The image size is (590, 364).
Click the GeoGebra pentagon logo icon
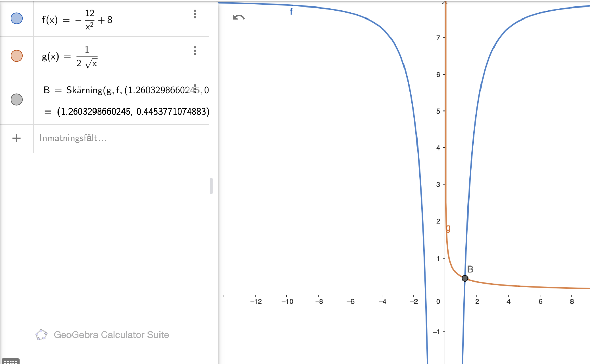[41, 335]
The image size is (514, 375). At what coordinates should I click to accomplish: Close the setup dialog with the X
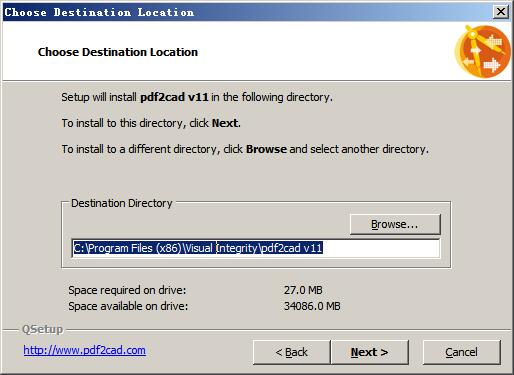pyautogui.click(x=501, y=12)
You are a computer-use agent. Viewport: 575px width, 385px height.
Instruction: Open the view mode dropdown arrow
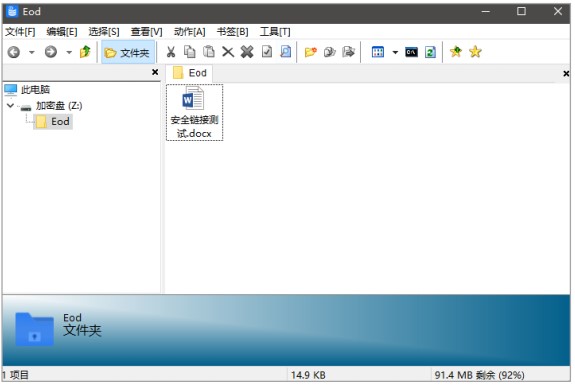[x=395, y=52]
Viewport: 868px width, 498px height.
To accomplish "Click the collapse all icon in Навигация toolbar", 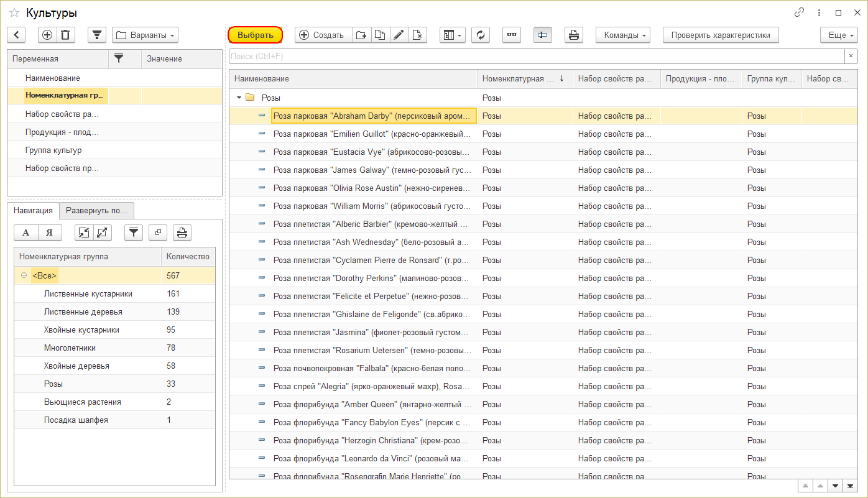I will pos(83,233).
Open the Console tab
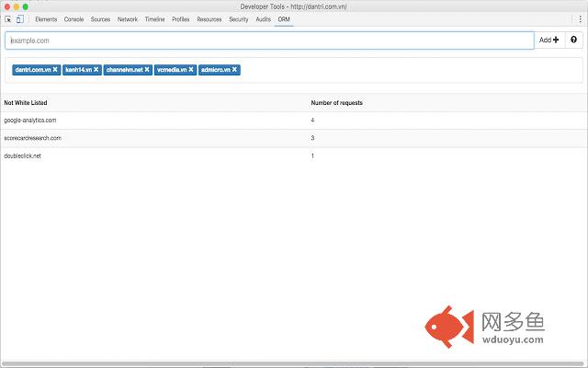The width and height of the screenshot is (588, 368). tap(74, 19)
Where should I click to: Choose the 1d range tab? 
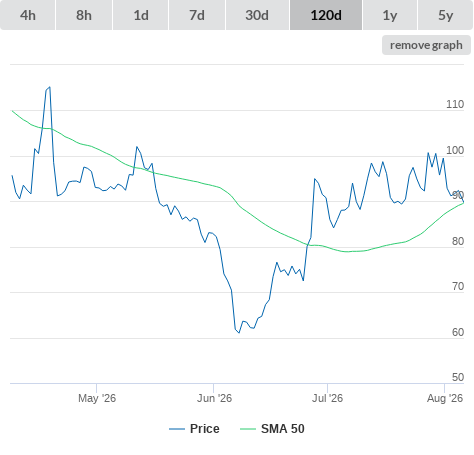tap(141, 15)
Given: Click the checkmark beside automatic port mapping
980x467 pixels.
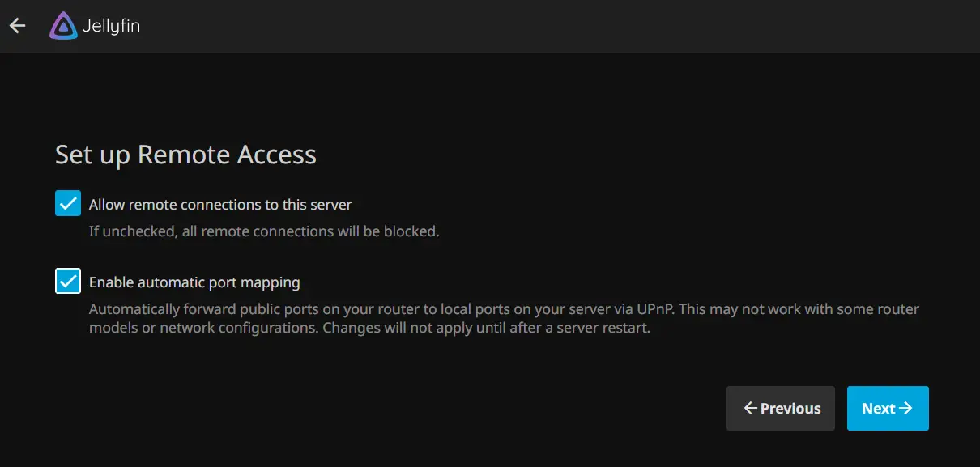Looking at the screenshot, I should 68,282.
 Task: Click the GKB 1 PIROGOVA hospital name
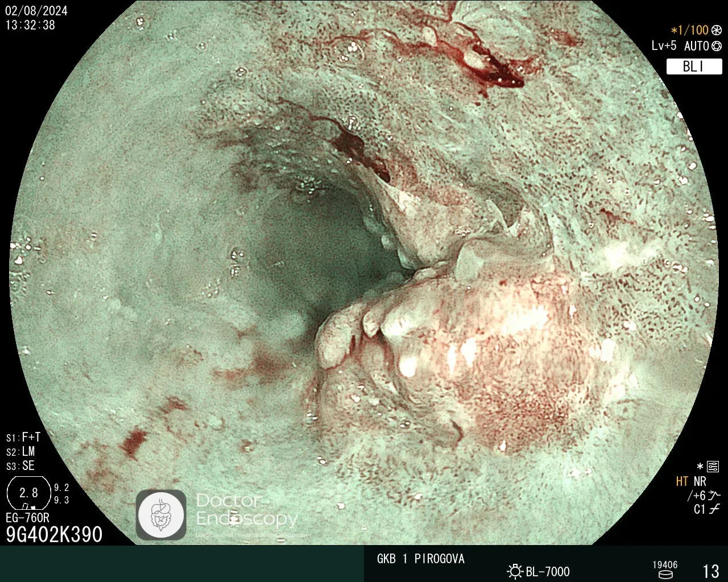(421, 559)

————————

■ **ACTION ITEM**:
Nothing but the lines from the first line of the records above to the line with "Viewport: 868px width, 498px height.", inclusive, should be transcribed exactly, and the pictures must be left out.

■ **EXERCISE OUTPUT**:
The image size is (590, 364).
Click the GeoGebra pentagon logo icon
[41, 335]
The image size is (514, 375). At what coordinates should I click to accomplish: Close the setup dialog with the X
pyautogui.click(x=501, y=12)
You are a computer-use agent. Viewport: 575px width, 385px height.
Instruction: Open the view mode dropdown arrow
[x=395, y=52]
Viewport: 868px width, 498px height.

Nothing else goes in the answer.